What Josiah Saw is a story of an estranged family- Josiah Graham (father), Miriam Graham (mother), Tommy (youngest son), and the twins May (daughter) and Eli (son). Josiah lives with his mentally unstable son of him in his farmhouse which is haunted as per the common belief of the town. The mom hung herself on the willow tree on the farm and Tommy hasn’t been able to recover ever since.

The film is divided into three parts in length, narrating a singular story at a time, and later comes together as part of the climax. Let’s deconstruct it one at a time.

Part 1: The Ghost of Willow Road

The film opens with Tommy and Josiah Graham sitting down for a normal dinner except this one had an old-school, pre-meal prayer where Tommy prayed for his mom, and his siblings. Josiah makes it pretty clear that he doesn’t believe in God. That same night, he is woken up to see something terrifying (the viewers can’t see and also why the film is called What Josiah Saw).

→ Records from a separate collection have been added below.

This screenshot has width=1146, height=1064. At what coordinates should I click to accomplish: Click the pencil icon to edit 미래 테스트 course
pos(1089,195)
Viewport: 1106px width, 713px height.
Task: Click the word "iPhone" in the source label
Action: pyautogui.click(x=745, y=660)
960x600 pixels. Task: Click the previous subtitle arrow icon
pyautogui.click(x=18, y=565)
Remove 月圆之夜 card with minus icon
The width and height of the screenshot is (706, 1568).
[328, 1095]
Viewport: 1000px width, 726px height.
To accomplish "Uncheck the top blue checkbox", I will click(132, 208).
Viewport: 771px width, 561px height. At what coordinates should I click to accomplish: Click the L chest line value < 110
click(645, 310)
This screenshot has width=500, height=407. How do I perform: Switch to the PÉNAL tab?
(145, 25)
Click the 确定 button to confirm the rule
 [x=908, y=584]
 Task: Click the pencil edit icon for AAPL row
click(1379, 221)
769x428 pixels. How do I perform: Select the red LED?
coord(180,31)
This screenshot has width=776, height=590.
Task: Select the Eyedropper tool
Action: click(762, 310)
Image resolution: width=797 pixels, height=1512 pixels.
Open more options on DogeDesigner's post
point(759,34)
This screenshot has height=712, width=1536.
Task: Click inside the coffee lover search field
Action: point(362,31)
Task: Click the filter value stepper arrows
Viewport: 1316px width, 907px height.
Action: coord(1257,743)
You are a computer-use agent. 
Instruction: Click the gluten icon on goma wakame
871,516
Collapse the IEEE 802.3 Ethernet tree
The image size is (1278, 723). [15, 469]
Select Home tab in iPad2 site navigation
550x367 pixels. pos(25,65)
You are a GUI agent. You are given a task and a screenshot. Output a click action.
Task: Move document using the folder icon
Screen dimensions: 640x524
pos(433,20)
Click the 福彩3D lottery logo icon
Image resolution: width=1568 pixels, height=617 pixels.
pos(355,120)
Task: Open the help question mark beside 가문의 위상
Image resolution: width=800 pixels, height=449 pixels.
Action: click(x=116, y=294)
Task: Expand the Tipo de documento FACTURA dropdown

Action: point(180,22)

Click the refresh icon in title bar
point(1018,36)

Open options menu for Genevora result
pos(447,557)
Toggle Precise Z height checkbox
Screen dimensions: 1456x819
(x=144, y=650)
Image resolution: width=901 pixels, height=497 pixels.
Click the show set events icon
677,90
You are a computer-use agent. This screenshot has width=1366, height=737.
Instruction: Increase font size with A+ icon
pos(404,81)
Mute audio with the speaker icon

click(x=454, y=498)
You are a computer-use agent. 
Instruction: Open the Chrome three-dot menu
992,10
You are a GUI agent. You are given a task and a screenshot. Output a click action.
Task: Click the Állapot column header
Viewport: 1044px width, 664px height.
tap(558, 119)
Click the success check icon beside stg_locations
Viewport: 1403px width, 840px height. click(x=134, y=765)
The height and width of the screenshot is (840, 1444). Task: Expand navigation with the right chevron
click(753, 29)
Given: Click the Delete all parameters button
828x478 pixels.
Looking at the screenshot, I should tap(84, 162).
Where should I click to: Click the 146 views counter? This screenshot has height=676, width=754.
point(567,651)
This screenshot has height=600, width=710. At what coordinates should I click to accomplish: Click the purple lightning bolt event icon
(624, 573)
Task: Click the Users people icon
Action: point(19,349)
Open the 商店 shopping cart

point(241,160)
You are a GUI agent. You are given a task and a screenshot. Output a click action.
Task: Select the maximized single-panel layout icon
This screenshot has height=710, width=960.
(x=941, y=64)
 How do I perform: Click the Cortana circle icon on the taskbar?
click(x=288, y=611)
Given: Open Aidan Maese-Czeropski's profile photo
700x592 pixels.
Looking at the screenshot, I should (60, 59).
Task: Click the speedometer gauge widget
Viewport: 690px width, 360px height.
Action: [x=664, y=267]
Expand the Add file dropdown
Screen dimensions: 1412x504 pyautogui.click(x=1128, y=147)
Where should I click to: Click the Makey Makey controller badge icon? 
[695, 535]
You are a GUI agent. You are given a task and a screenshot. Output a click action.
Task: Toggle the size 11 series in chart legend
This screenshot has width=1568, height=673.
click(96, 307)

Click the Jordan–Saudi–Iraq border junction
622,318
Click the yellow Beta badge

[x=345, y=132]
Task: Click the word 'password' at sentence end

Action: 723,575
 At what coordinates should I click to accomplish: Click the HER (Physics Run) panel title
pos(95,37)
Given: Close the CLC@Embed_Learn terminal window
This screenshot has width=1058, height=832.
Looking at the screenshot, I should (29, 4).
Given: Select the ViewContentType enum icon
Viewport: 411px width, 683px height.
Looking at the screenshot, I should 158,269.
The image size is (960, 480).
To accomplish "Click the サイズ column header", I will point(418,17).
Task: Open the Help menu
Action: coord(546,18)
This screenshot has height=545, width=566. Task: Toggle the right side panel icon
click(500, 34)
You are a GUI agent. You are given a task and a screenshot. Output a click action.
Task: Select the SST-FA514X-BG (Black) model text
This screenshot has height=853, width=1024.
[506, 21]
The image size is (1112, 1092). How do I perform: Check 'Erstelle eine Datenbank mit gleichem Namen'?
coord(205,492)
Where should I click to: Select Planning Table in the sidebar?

The incident apparently changes his mind about God and he tells his son that he was visited by his late wife, who apparently ‘burns in hellfire’ and that they should ‘wash away their sins and make peace with God.’ The old father stops prancing around the house like he did and tells Tommy that they had to right a great wrong to save the wife.

Part 2: Eli and the Gypsies

Next, we meet the second son Eli who lives in an RV on the outskirts of the city. Infamous for sex with a minor, he is on the police radar. To top that, he also has unresolved business with the town gangsters who are at the last straw with his inefficiency to pay up. As a truce, the head gangster offers him a chance to redeem himself by looting the gypsies who visit the town annually.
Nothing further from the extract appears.